**TASK STATEMENT**
Two lines in the listing below mark the span: one contains "Given: Click the" and one contains "Instruction: Click the Match". Reproduce both of them and everything between, exactly.
━━━━━ SOURCE DATA
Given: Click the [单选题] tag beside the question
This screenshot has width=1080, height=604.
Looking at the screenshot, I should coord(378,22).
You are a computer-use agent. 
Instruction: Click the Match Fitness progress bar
━━━━━━━━━━
━━━━━ SOURCE DATA
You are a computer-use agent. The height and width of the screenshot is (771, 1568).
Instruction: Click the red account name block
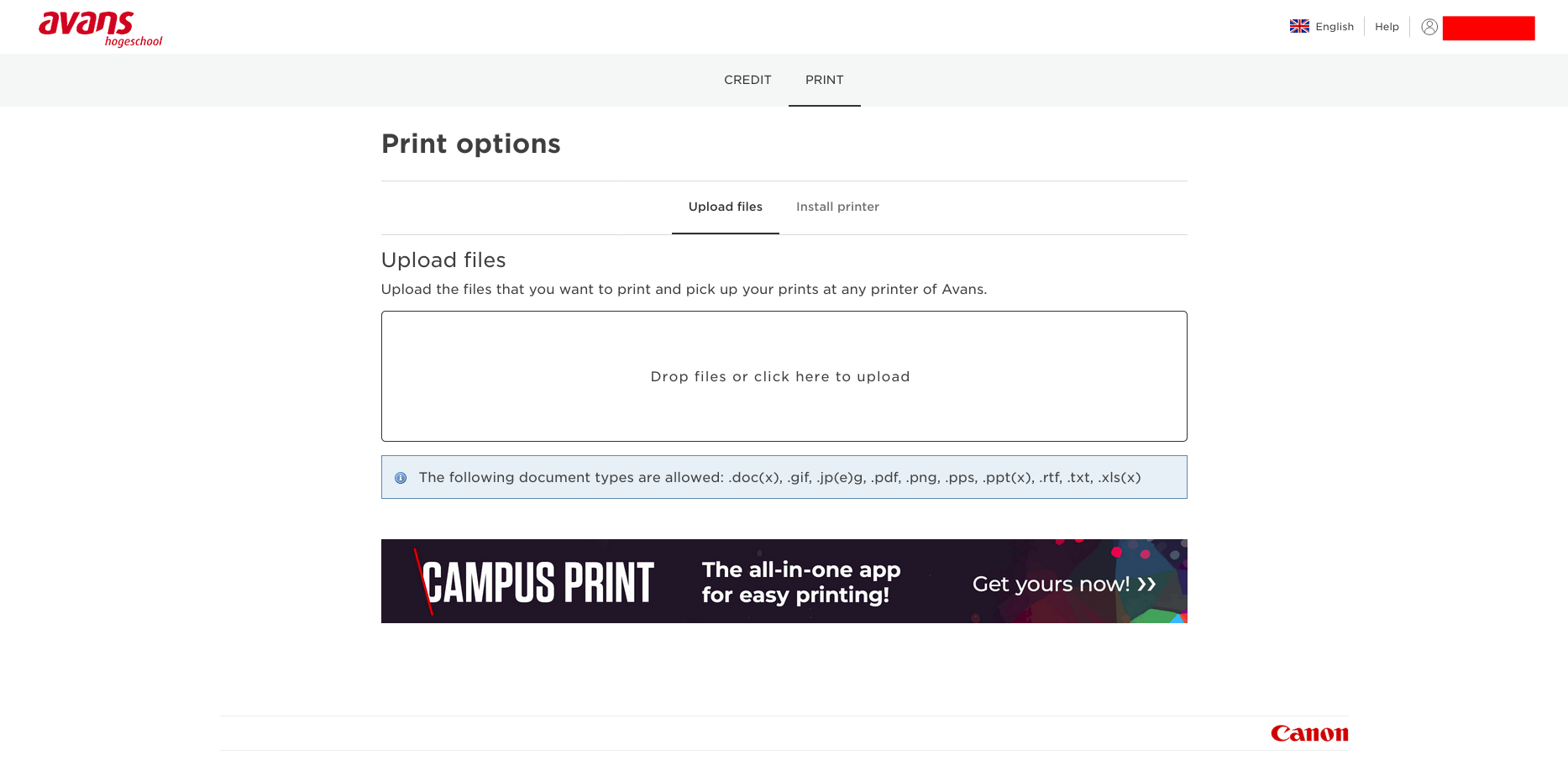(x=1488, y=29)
━━━━━━━━━━
━━━━━ SOURCE DATA
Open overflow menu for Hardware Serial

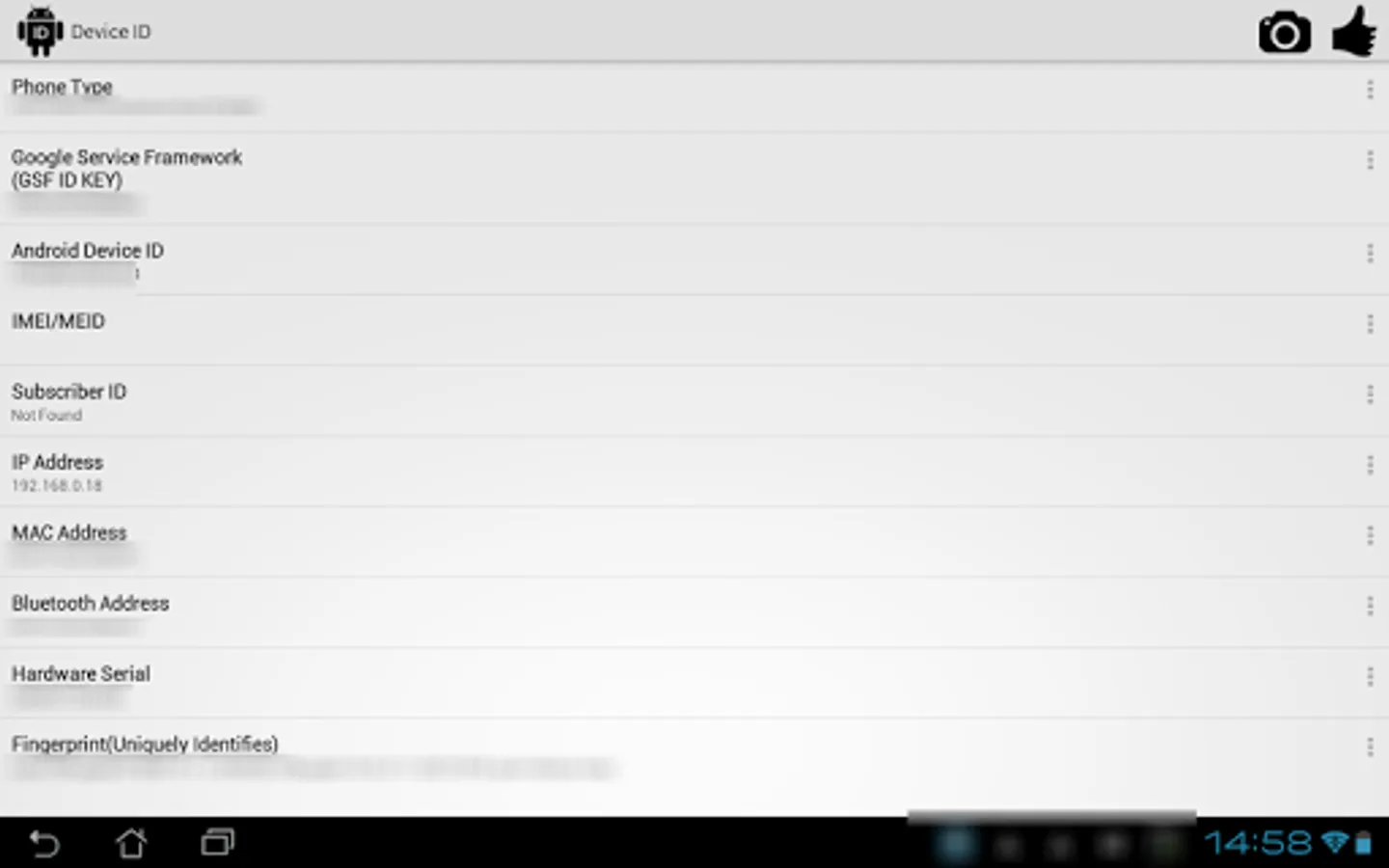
━━━━━━━━━━
**RESPONSE BELOW**
Given: Click the [单选题] tag beside the question
This screenshot has width=1080, height=604.
Looking at the screenshot, I should coord(378,22).
You are a computer-use agent. 
Instruction: Click the Match Fitness progress bar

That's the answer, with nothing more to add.